Extracted data entries

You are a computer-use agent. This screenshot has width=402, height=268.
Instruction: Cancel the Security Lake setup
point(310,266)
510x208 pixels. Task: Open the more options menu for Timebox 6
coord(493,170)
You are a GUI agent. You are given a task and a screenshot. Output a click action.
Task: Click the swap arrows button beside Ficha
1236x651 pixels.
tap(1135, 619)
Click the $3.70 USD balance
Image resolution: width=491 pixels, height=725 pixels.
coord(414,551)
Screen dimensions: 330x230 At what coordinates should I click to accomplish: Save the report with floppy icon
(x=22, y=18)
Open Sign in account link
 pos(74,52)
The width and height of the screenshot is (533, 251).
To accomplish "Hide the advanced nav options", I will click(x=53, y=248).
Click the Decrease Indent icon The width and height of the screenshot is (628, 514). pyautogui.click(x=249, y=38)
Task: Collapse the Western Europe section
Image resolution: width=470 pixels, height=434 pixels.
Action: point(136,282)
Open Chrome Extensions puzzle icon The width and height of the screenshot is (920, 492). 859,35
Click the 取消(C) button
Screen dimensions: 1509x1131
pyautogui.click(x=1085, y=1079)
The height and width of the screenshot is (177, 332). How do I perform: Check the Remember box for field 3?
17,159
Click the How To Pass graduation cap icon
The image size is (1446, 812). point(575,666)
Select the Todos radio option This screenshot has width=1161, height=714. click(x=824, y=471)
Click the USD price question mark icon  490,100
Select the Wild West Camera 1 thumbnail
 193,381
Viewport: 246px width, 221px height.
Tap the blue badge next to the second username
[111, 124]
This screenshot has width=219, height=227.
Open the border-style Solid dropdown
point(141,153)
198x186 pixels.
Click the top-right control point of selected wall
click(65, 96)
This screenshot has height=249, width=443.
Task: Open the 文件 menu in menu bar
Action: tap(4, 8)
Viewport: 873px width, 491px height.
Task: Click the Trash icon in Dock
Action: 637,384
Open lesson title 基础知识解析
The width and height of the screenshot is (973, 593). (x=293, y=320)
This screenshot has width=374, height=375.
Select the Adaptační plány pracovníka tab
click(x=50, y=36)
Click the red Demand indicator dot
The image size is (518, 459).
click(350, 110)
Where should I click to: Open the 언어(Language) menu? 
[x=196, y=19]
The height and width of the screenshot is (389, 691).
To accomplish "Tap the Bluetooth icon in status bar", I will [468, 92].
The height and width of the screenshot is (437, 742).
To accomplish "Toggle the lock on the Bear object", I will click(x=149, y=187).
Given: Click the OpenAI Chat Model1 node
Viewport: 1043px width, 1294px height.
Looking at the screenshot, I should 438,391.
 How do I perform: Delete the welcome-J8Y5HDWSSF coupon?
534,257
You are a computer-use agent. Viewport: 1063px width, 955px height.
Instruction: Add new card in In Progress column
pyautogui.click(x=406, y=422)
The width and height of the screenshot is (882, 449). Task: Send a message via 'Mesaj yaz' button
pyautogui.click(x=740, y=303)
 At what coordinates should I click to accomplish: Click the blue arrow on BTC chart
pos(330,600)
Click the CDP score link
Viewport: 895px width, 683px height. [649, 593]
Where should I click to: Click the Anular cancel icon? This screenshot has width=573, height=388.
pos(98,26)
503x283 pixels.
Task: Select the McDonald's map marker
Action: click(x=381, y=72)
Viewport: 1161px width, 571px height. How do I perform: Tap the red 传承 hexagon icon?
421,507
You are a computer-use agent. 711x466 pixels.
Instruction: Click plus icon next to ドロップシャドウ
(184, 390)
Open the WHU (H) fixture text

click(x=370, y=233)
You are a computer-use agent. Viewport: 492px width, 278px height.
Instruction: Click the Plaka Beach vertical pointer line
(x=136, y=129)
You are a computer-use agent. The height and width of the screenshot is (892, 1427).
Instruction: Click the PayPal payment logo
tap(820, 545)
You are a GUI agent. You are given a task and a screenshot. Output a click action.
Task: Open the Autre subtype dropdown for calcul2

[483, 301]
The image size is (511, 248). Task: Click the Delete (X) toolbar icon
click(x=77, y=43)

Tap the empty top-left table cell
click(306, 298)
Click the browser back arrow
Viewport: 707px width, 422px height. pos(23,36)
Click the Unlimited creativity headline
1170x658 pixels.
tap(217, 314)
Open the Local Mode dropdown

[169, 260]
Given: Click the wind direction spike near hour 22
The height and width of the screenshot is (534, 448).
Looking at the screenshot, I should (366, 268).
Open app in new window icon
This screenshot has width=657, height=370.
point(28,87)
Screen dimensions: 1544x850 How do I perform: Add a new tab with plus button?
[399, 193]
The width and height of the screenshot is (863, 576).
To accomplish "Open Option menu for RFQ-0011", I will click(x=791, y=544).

> **Instructions to follow**:
Set aside each line above that includes the string "computer" and report it.

> **Exercise result**:
You are a computer-use agent. This screenshot has width=402, height=268.
You are a computer-use agent. Viewport: 1063px width, 955px height.
You are a computer-use agent. 711x466 pixels.
You are a computer-use agent. Viewport: 492px width, 278px height.
You are a computer-use agent. The height and width of the screenshot is (892, 1427).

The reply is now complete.